▶ Work to be completed
Copy out the data so that nothing differs from the original.

-- Extracted data follows --

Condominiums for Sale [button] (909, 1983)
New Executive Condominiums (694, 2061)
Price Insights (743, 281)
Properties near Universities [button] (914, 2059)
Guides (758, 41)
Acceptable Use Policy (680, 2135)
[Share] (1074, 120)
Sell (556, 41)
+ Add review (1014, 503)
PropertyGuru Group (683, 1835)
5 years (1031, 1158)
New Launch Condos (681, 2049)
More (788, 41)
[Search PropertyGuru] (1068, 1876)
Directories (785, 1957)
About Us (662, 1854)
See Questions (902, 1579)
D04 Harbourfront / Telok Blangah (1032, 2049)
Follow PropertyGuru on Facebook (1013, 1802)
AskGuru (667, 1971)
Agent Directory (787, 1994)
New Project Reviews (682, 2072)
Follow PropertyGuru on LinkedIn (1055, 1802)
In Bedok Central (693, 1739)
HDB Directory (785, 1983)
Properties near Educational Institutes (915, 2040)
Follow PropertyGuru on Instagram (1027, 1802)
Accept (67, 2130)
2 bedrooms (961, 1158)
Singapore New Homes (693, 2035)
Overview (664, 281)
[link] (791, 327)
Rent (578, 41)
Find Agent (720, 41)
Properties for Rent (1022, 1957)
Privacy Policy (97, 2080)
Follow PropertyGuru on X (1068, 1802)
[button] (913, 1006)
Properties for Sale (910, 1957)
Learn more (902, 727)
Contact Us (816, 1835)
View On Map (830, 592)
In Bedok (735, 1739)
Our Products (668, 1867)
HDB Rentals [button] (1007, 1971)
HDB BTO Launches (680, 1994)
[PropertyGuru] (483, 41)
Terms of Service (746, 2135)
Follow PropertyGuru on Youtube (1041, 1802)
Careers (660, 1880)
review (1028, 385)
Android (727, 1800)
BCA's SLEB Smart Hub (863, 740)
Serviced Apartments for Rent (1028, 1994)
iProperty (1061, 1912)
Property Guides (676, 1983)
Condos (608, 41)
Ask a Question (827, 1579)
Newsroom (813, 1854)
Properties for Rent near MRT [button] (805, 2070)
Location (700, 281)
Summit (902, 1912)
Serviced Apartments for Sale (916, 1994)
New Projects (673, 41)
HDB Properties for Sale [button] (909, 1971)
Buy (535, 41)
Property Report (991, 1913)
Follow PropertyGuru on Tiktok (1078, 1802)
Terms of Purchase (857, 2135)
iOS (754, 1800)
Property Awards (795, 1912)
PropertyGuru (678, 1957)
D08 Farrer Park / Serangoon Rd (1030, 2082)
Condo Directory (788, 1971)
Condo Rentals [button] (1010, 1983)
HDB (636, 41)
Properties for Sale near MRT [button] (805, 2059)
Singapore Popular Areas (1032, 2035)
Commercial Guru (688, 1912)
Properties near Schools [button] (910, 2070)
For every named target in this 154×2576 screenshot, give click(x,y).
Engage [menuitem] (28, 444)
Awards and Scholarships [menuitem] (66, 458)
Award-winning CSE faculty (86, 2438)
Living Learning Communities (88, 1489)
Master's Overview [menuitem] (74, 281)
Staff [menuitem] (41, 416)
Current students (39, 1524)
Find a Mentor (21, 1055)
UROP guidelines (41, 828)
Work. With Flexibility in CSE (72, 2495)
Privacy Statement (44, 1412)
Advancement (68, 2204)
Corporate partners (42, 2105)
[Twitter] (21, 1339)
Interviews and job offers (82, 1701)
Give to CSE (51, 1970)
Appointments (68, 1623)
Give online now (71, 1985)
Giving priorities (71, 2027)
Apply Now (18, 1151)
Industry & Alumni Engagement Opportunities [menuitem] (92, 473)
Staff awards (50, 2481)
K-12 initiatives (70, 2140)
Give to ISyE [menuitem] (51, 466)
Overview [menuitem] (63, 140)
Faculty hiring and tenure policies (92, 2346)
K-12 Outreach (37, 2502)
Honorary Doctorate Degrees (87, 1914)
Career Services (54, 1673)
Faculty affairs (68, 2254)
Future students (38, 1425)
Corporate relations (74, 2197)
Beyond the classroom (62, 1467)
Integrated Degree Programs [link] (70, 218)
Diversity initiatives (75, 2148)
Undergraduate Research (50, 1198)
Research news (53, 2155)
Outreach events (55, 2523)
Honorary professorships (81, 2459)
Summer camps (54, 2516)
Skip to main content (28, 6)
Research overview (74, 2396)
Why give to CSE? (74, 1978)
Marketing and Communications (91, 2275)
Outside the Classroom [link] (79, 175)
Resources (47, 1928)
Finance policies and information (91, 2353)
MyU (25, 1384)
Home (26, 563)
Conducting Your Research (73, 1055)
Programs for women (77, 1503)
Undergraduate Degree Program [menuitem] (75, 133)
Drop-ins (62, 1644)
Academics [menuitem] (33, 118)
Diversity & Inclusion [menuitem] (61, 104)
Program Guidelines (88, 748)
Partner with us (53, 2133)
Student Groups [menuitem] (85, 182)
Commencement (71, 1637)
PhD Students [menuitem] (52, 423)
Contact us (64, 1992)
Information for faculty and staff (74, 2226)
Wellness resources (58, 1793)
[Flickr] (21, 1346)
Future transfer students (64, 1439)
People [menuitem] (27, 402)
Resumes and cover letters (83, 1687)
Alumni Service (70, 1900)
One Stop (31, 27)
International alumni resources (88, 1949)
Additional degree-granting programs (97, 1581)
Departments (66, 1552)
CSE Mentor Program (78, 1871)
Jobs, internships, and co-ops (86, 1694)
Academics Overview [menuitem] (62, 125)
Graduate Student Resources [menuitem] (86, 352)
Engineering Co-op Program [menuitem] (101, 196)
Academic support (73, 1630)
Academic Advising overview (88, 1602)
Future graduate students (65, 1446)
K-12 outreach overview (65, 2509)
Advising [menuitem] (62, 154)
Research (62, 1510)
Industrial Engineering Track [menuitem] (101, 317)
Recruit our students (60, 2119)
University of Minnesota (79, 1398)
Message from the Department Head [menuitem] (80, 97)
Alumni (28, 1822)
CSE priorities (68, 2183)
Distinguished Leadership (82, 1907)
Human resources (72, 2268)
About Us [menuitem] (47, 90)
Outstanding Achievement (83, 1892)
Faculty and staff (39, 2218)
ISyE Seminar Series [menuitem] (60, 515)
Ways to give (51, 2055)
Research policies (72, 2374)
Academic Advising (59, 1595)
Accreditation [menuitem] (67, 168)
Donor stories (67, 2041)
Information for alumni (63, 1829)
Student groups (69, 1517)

-- Extracted data concluded --

▶ Task response
Condominiums for Sale [button] (909, 1983)
New Executive Condominiums (694, 2061)
Price Insights (743, 281)
Properties near Universities [button] (914, 2059)
Guides (758, 41)
Acceptable Use Policy (680, 2135)
[Share] (1074, 120)
Sell (556, 41)
+ Add review (1014, 503)
PropertyGuru Group (683, 1835)
5 years (1031, 1158)
New Launch Condos (681, 2049)
More (788, 41)
[Search PropertyGuru] (1068, 1876)
Directories (785, 1957)
About Us (662, 1854)
See Questions (902, 1579)
D04 Harbourfront / Telok Blangah (1032, 2049)
Follow PropertyGuru on Facebook (1013, 1802)
AskGuru (667, 1971)
Agent Directory (787, 1994)
New Project Reviews (682, 2072)
Follow PropertyGuru on LinkedIn (1055, 1802)
In Bedok Central (693, 1739)
HDB Directory (785, 1983)
Properties near Educational Institutes (915, 2040)
Follow PropertyGuru on Instagram (1027, 1802)
Accept (67, 2130)
2 bedrooms (961, 1158)
Singapore New Homes (693, 2035)
Overview (664, 281)
[link] (791, 327)
Rent (578, 41)
Find Agent (720, 41)
Properties for Rent (1022, 1957)
Privacy Policy (97, 2080)
Follow PropertyGuru on X (1068, 1802)
[button] (913, 1006)
Properties for Sale (910, 1957)
Learn more (902, 727)
Contact Us (816, 1835)
View On Map (830, 592)
In Bedok (735, 1739)
Our Products (668, 1867)
HDB Rentals [button] (1007, 1971)
HDB BTO Launches (680, 1994)
[PropertyGuru] (483, 41)
Terms of Service (746, 2135)
Follow PropertyGuru on Youtube (1041, 1802)
Careers (660, 1880)
review (1028, 385)
Android (727, 1800)
BCA's SLEB Smart Hub (863, 740)
Serviced Apartments for Rent (1028, 1994)
iProperty (1061, 1912)
Property Guides (676, 1983)
Condos (608, 41)
Ask a Question (827, 1579)
Newsroom (813, 1854)
Properties for Rent near MRT [button] (805, 2070)
Location (700, 281)
Summit (902, 1912)
Serviced Apartments for Sale (916, 1994)
New Projects (673, 41)
HDB Properties for Sale [button] (909, 1971)
Buy (535, 41)
Property Report (991, 1913)
Follow PropertyGuru on Tiktok (1078, 1802)
Terms of Purchase (857, 2135)
iOS (754, 1800)
Property Awards (795, 1912)
PropertyGuru (678, 1957)
D08 Farrer Park / Serangoon Rd (1030, 2082)
Condo Directory (788, 1971)
Condo Rentals [button] (1010, 1983)
HDB (636, 41)
Properties for Sale near MRT [button] (805, 2059)
Singapore Popular Areas (1032, 2035)
Commercial Guru (688, 1912)
Properties near Schools [button] (910, 2070)
For every named target in this 154×2576 screenshot, give click(x,y).
Engage [menuitem] (28, 444)
Awards and Scholarships [menuitem] (66, 458)
Award-winning CSE faculty (86, 2438)
Living Learning Communities (88, 1489)
Master's Overview [menuitem] (74, 281)
Staff [menuitem] (41, 416)
Current students (39, 1524)
Find a Mentor (21, 1055)
UROP guidelines (41, 828)
Work. With Flexibility in CSE (72, 2495)
Privacy Statement (44, 1412)
Advancement (68, 2204)
Corporate partners (42, 2105)
[Twitter] (21, 1339)
Interviews and job offers (82, 1701)
Give to CSE (51, 1970)
Appointments (68, 1623)
Give online now (71, 1985)
Giving priorities (71, 2027)
Apply Now (18, 1151)
Industry & Alumni Engagement Opportunities [menuitem] (92, 473)
Staff awards (50, 2481)
K-12 initiatives (70, 2140)
Give to ISyE [menuitem] (51, 466)
Overview [menuitem] (63, 140)
Faculty hiring and tenure policies (92, 2346)
K-12 Outreach (37, 2502)
Honorary Doctorate Degrees (87, 1914)
Career Services (54, 1673)
Faculty affairs (68, 2254)
Future students (38, 1425)
Corporate relations (74, 2197)
Beyond the classroom (62, 1467)
Integrated Degree Programs [link] (70, 218)
Diversity initiatives (75, 2148)
Undergraduate Research (50, 1198)
Research news (53, 2155)
Outreach events (55, 2523)
Honorary professorships (81, 2459)
Summer camps (54, 2516)
Skip to main content (28, 6)
Research overview (74, 2396)
Why give to CSE? (74, 1978)
Marketing and Communications (91, 2275)
Outside the Classroom [link] (79, 175)
Resources (47, 1928)
Finance policies and information (91, 2353)
MyU (25, 1384)
Home (26, 563)
Conducting Your Research (73, 1055)
Programs for women (77, 1503)
Undergraduate Degree Program [menuitem] (75, 133)
Drop-ins (62, 1644)
Academics [menuitem] (33, 118)
Diversity & Inclusion [menuitem] (61, 104)
Program Guidelines (88, 748)
Partner with us (53, 2133)
Student Groups [menuitem] (85, 182)
Commencement (71, 1637)
PhD Students [menuitem] (52, 423)
Contact us (64, 1992)
Information for faculty and staff (74, 2226)
Wellness resources (58, 1793)
[Flickr] (21, 1346)
Future transfer students (64, 1439)
People [menuitem] (27, 402)
Resumes and cover letters (83, 1687)
Alumni Service (70, 1900)
One Stop (31, 27)
International alumni resources (88, 1949)
Additional degree-granting programs (97, 1581)
Departments (66, 1552)
CSE Mentor Program (78, 1871)
Jobs, internships, and co-ops (86, 1694)
Academics Overview [menuitem] (62, 125)
Graduate Student Resources [menuitem] (86, 352)
Engineering Co-op Program [menuitem] (101, 196)
Academic support (73, 1630)
Academic Advising overview (88, 1602)
Future graduate students (65, 1446)
K-12 outreach overview (65, 2509)
Advising [menuitem] (62, 154)
Research (62, 1510)
Industrial Engineering Track [menuitem] (101, 317)
Recruit our students (60, 2119)
University of Minnesota (79, 1398)
Message from the Department Head [menuitem] (80, 97)
Alumni (28, 1822)
CSE priorities (68, 2183)
Distinguished Leadership (82, 1907)
Human resources (72, 2268)
About Us [menuitem] (47, 90)
Outstanding Achievement (83, 1892)
Faculty and staff (39, 2218)
ISyE Seminar Series [menuitem] (60, 515)
Ways to give (51, 2055)
Research policies (72, 2374)
Academic Advising (59, 1595)
Accreditation [menuitem] (67, 168)
Donor stories (67, 2041)
Information for alumni (63, 1829)
Student groups (69, 1517)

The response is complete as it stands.